I have a doubt on boxplot.
I'll expose my knowledge and then my doubt.
- $x=\{x_1,x_2...x_n\}$: the set of samples
- $q_1$,$q_3$: the first and third quartiles
- $w_l$,$w_u$: the lower and upper whiskers
- $IQR = q_3 - q_1$
- box extends from $q_1$ to $q_3$
- $w_l = max(min(x),q_1 - 1.5\cdot IQR)$
- $w_u = min(max(x),q_3 + 1.5\cdot IQR)$
- $outliers = \{ x_i \in x \; | \;\; x_i < w_l \vee x_i > w_u\}$
Observations:
- $\text{whiskers' distance from box are not symmetric} \\ \iff (w_l = min(x) \vee w_u = max(x)) $
- $w_u - q_3 < q_1-w_l \;\; \implies \nexists x_i : x_i \in outliers \wedge x_i > w_u$
- $w_u - q_3 > q_1-w_l \;\; \implies \nexists x_i : x_i \in outliers \wedge x_i < w_l$
My doubt: if all what I exposed is correct, how do you explain the presence of outliers in this speed of light boxplot (third experiment, lower outliers) and in this plot (see wednesday, lower outliers)?
In the case my reasoning is wrong, please provide a simple numeric counterexample.

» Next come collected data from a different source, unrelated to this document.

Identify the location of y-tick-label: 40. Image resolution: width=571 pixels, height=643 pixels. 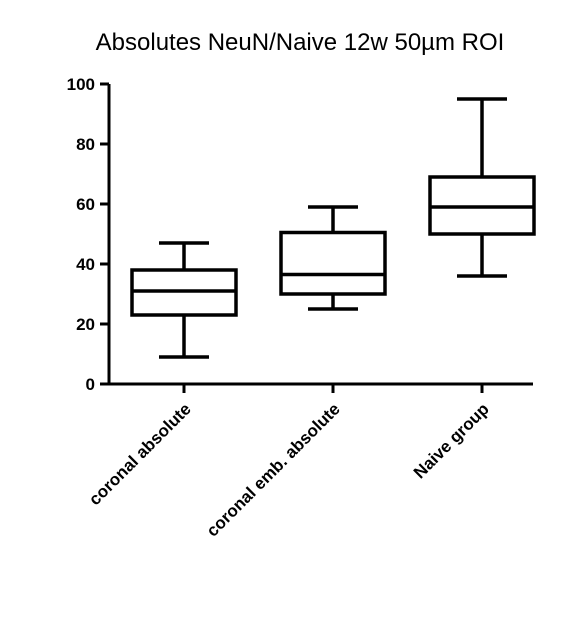
(86, 264). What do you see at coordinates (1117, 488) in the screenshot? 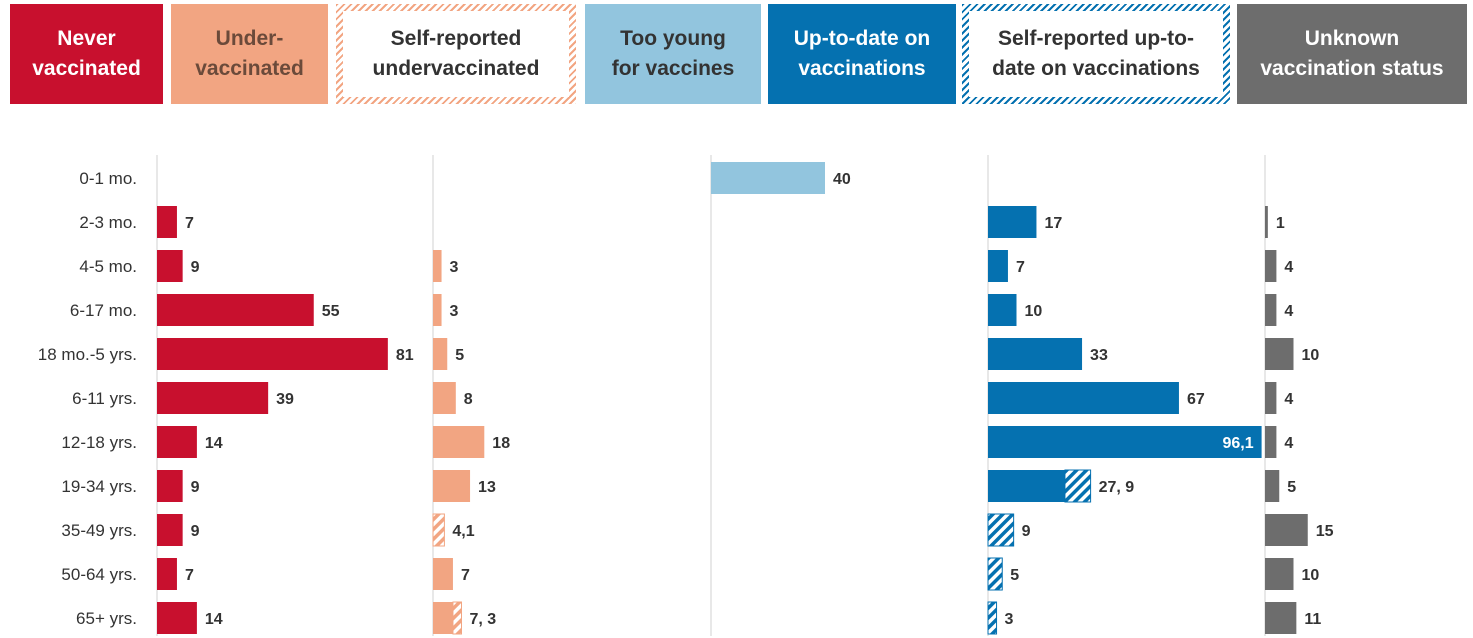
I see `data-label: 27, 9` at bounding box center [1117, 488].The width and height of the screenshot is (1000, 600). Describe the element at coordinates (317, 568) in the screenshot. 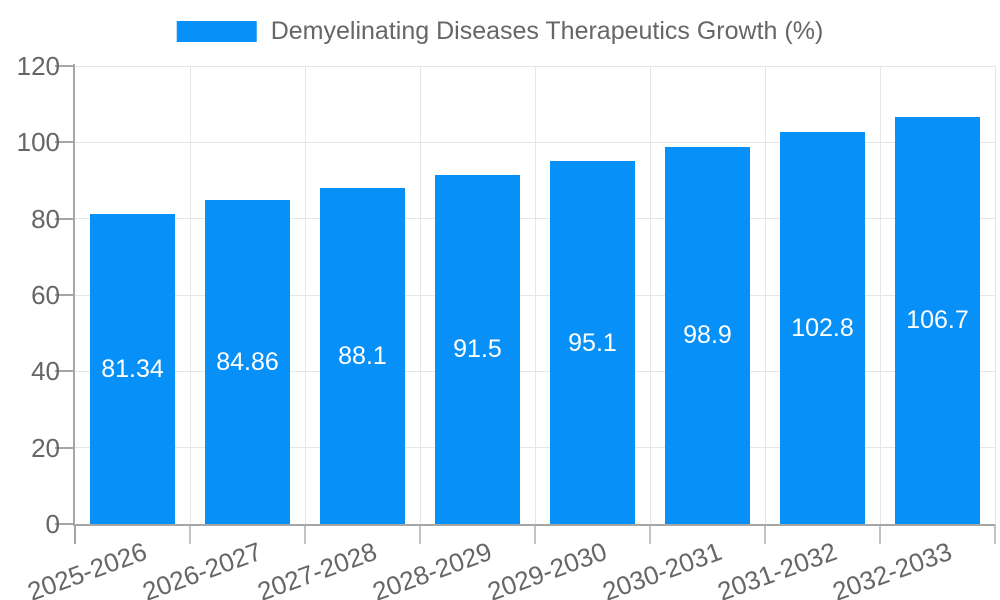

I see `x-tick-label: 2027-2028` at that location. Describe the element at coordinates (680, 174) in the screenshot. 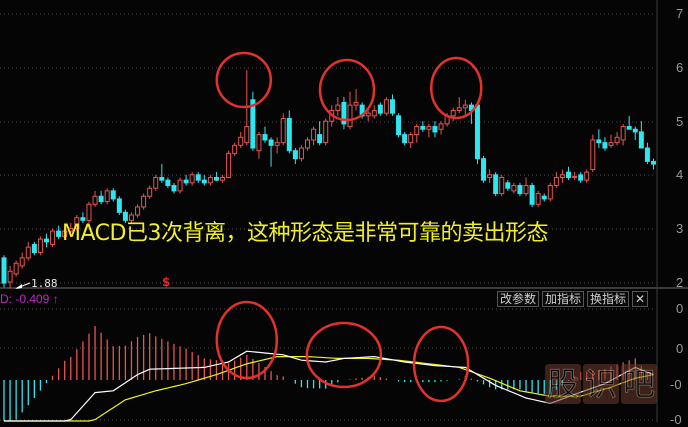

I see `price-tick: 4` at that location.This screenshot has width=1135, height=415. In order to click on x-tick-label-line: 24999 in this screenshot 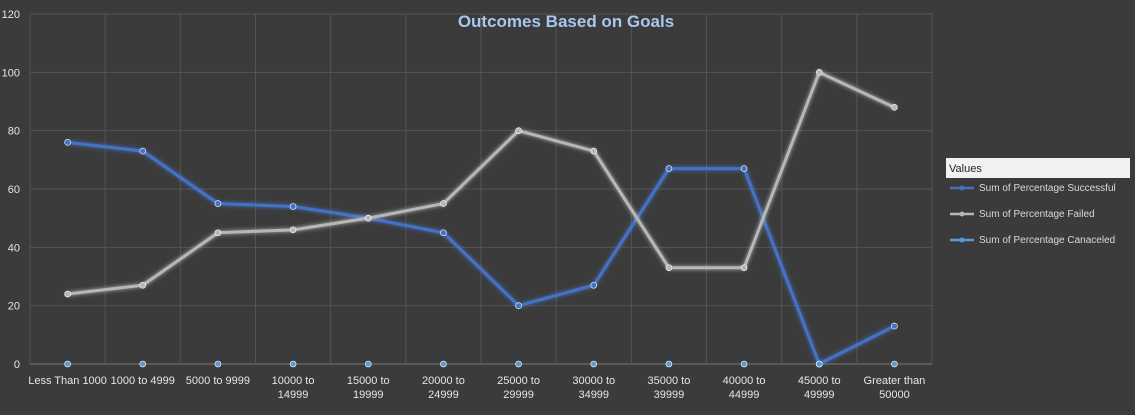, I will do `click(444, 395)`.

Consider the data $$\{0,4,5,5,5,6,6,6,6,7,20\}.$$ The median is $6$, the first quartile is $5$, and the third quartile is $6$. So the IQR is $1$ and it easily follows that $\{0\}$ is a lower outlier and $\{20\}$ is an upper outlier. What you need to take into account is that the box shows you where 50% of the data lies, so if this is particularly narrow, then the IQR is small, and any values outside the range determined by the 1.5IQR rule are outliers. There can be many outliers, or none at all.